The OH status of Group A study participants showed that 441 (47.3%) had good oral hygiene while in Group B only 46 (9.9%) had good oral hygiene. There was a higher percentage of participants with poor oral hygiene among Group B when compared to group A (39.4% vs 15.9%). Association of OH between the two study centers showed that children from suburban community had better oral hygiene compared with children from the rural community (p=0.00).

There was no significant difference in oral hygiene status across age groups among Group A participants (p=0.07) while a statistically significant difference at p=0.001 was observed among Group B participants. Among Group A study participants, more male participants had poor OH compared to their female participants who had good OH, while among Group B study participants more females had poor oral hygiene. However, these findings were not significant. There was no significant difference in OH status across socioeconomic status and across the family structure in both study groups (Table 3).

Table 3
OH status based on age, gender, socioeconomic status and family structure.

Table 4 showed that there is a significant relationship between dental caries and oral hygiene in Group A study participants, children with poor oral hygiene have increased odds of having dental caries compared to children with good oral hygiene (OR 1.79, CI 1.21-2.65, p=0.004). Similarly among Group B study participants, children with poor oral hygiene are 1.7 times more likely to have dental caries compared to those with good oral hygiene. This was however not significant (OR 1.74, CI 0.75-4.04, p=0.20).

Table 4
Regression analysis to determine impact of oral hygiene and socio-demographic variable on dental caries in rural and suburban study participants.

This study showed that in Group A, older age group 11-12 years had reduce odds of having dental caries when compared with aged 8-10 years (OR 0.65, CI 0.44-097, p=0.04). This finding was however contrary to that of Group B where older age group had increased odds of having dental caries compared to the younger age group but this was however not significant.

There was an increased odds (1.1) of having dental caries among the females of Group A, while among Group B, it was reduced (0.5) when compared with males. These were however not statistically significant.

Socio-economically, among Group A study participants, middle and low socioeconomic group participants had reduced odds of having dental caries compared with participants from high socioeconomic group (OR 0.76, CI 0.45-1.30, p=0.32; OR 0.75, CI 0.48-1.17, p=0.20).
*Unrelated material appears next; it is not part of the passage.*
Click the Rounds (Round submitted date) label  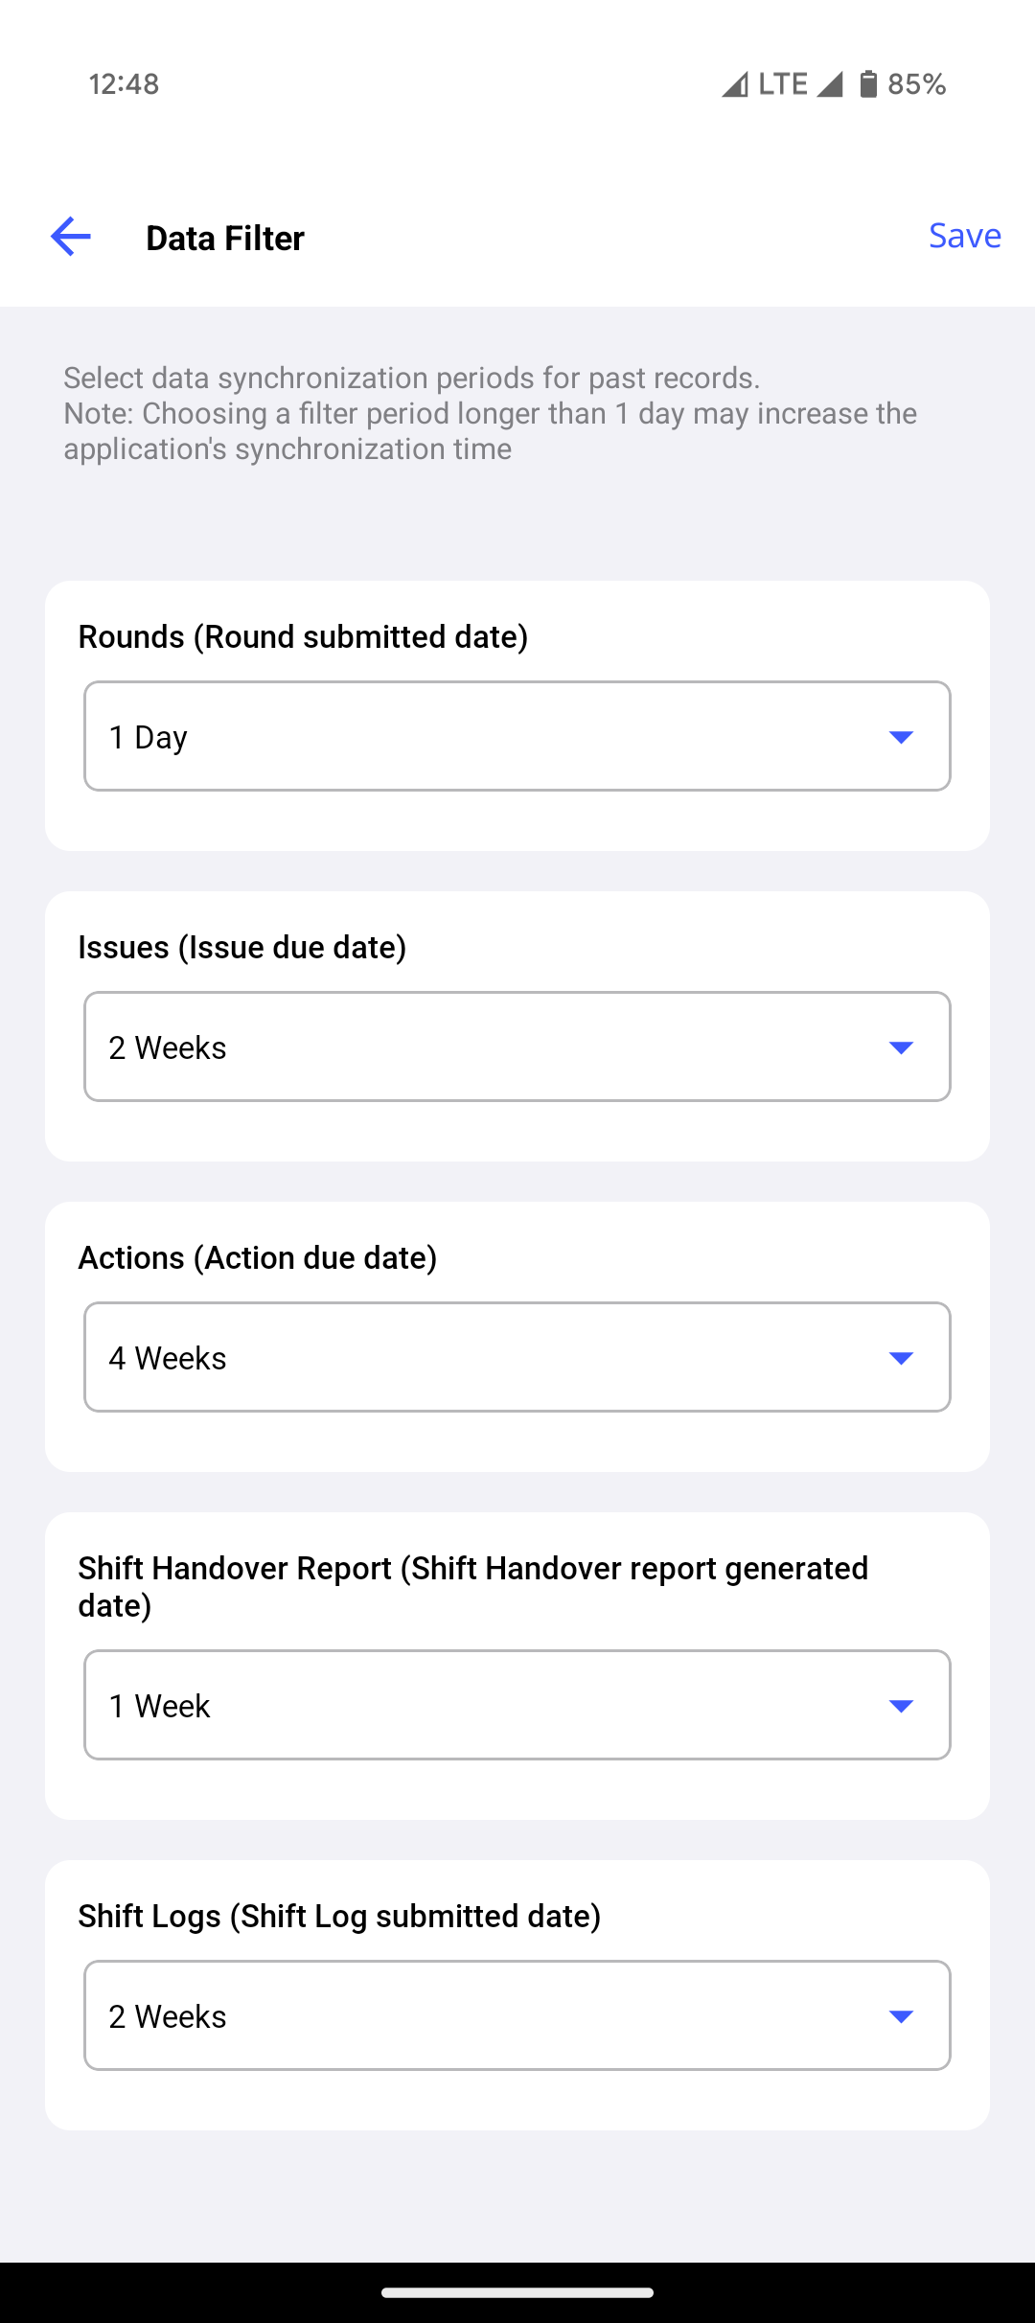click(x=303, y=636)
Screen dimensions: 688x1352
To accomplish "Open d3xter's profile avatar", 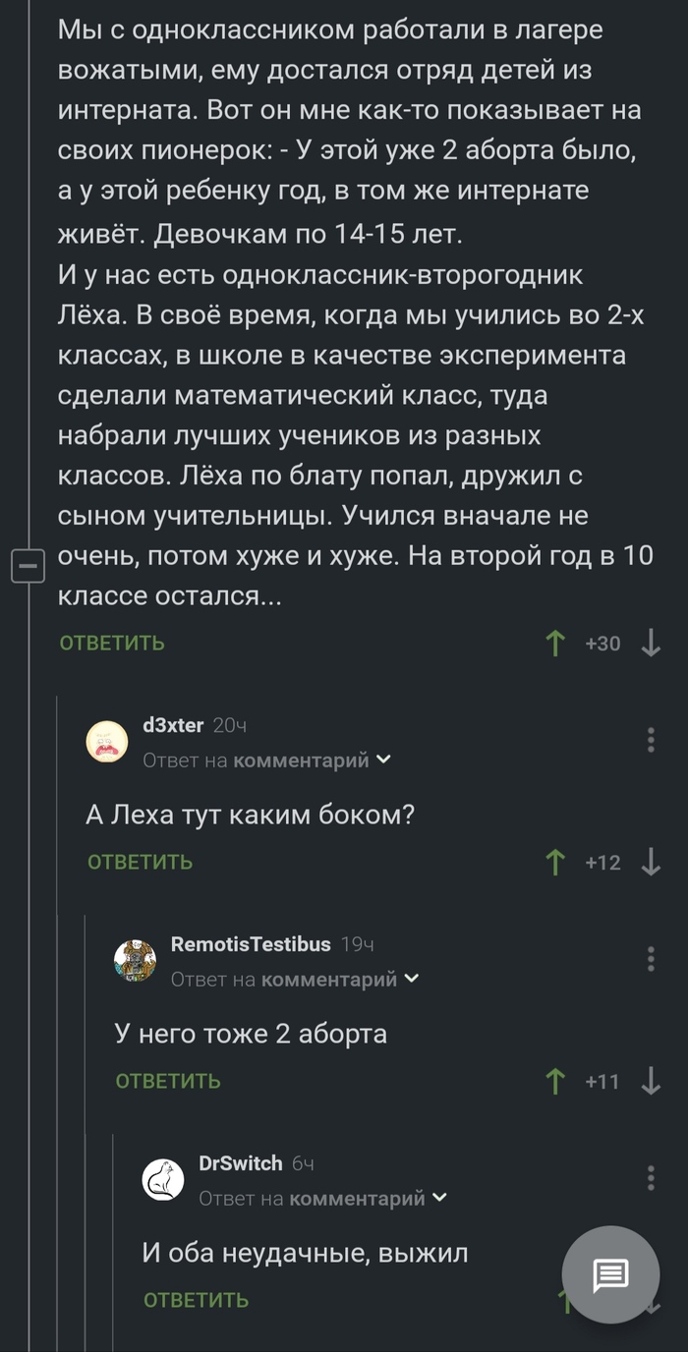I will coord(108,742).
These findings were not statistically significant. On the contrary, in Group B study participants, children from middle and low socioeconomic groups have increased odds of having dental caries compared with those from high socioeconomic status but this was not statistically significant as well (OR 1.12, CI 0.62-2.05, p=0.70; OR 1.24, CI 0.70-2.19, p=0.46). The result of the analysis also showed that there was reduced odds of having dental caries in children from single parents and children staying with stepparents in both study groups but this was not significant.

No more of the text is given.